Muitos (é impossível de
estimar quantos), provavelmente recorreriam, de fato, às suas crenças
religiosas, tentando garantir uma “vida futura”, posto que espiritual, que suas
crenças apregoam que exista para os crentes. Mas duvido que “todos” agiriam
assim. Questiono, até, se esta seria a reação da maioria. Muitos, com toda a
certeza, descrentes empedernidos da existência de uma “vida após a morte”,
tentariam aproveitar ao máximo o tempo que lhes restasse, buscando satisfazer
suas fantasias e desejos, brindando os sentidos com muita comida, muita bebida,
sexo á vontade etc.etc.etc. enquanto estivessem vivos. Este é o cenário que
Jens Peter Jacobsen pinta em “A peste em Bergamo”, assolada por hipotética
epidemia. O escritor retrata multidões tomadas pelo que classifica de “peste
interior”, ou seja, de um ceticismo absoluto e das rupturas de todos os laços
éticos e morais r religiosos que eventualmente tivessem.
Ao constatarem que não
receberiam nenhuma ajuda divina, seus personagens descrêem na existência de um
deus. E dão livre curso a todos os seus vícios e aberrações. Blasfemam,
entregam-se a prazeres proibidos, à magia negra, ao egoísmo sem limites, na
base do “cada um por si” e à incontrolável violência. Uma das primeiras
atitudes que adotam é a de zombar dos
penitentes, dos crentes com suas procissões, súplicas, promessas, jejuns e
autoflagelações.
Jacobsen, embora pouco
conhecido no Brasil, é um escritor consagradíssimo na Europa, e não somente em
sua Dinamarca natal (mas principalmente nela). Foi um sujeito de vida curta
(morreu em 30 de abril de 1885), aos 38 anos de idade, vítima de tuberculose.
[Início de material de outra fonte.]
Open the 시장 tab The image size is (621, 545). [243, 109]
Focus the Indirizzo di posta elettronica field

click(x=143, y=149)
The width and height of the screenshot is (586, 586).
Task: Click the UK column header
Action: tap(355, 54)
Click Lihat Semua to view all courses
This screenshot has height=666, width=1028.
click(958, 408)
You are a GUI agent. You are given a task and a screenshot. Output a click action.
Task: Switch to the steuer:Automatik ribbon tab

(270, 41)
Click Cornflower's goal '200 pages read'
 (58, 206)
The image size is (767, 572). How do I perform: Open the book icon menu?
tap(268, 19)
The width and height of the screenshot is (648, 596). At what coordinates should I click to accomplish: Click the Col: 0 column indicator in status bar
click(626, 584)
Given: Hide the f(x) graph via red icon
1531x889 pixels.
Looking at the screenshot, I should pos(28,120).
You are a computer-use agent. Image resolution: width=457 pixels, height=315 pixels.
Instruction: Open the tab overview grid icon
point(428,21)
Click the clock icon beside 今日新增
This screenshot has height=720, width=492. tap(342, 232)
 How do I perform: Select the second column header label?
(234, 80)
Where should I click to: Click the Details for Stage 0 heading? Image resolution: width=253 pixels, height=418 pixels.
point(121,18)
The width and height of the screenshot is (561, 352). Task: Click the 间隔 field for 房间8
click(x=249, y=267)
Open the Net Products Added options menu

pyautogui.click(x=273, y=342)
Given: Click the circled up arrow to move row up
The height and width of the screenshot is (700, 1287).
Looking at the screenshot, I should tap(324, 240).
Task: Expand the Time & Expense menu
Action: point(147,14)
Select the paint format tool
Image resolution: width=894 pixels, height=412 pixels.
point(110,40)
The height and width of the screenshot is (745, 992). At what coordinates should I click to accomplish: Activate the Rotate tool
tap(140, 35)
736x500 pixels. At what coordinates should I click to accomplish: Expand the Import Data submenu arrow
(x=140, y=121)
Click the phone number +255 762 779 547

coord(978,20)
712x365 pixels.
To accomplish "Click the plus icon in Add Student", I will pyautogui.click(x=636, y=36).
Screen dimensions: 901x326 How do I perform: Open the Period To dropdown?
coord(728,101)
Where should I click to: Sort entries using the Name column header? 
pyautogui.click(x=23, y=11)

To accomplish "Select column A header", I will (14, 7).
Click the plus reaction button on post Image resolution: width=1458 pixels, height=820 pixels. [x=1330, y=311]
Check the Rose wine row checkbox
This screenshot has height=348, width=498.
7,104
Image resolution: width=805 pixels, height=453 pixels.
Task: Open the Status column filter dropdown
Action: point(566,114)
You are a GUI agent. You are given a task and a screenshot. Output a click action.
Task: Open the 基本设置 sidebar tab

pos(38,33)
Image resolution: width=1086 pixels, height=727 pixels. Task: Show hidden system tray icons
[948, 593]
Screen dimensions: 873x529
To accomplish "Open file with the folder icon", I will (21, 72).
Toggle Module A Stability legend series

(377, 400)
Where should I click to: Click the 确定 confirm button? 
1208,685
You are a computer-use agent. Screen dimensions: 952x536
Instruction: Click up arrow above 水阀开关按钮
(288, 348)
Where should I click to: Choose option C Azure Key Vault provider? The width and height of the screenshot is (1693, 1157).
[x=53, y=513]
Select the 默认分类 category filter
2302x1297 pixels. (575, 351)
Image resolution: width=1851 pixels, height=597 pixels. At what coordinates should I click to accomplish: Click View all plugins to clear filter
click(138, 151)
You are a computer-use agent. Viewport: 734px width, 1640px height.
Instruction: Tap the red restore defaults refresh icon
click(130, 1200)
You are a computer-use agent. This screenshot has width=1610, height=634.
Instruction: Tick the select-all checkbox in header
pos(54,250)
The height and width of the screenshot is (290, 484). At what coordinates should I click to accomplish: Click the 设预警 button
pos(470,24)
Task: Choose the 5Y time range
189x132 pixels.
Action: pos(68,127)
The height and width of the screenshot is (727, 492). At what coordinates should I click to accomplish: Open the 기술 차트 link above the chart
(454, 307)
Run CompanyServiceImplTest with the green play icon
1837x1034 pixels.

Todavia, é considerado, até hoje, o precursor da literatura realista
dinamarquesa. Sua influência foi enorme não somente nas letras do seu país, mas
principalmente nas de língua germânica. Para que o leitor tenha uma idéia de
sua importância, basta citar que influenciou escritores do porte de Thomas Mann
e de Rainer-Marie Rilke.
Outro dos seus feitos
foi a tradução, para o dinamarquês, de “A origem das espécies” e da “Seleção em
relação ao sexo”, as duas obras fundamentais do naturalista inglês Charles
Darwin. Além de escritor, Jacobsen foi eminente botânico, premiado com a
medalha de ouro pela Academia Dinamarquesa de Ciências. Uma de suas teses mais
polêmicas foi a da defesa da liberdade sexual feminina, numa época em que isso
soava a heresia. Era ateu convicto. Contraiu a tuberculose por volta de 1870 e
passou os quinze últimos anos de vida, quase metade do tempo que viveu
portanto, lutando contra a doença que, todavia, não o impediu de trabalhar. Sua
obra literária é escassa, posto que de conteúdo relevante. Consiste, além de
dois romances, de algumas narrativas breves e de centenas de poemas.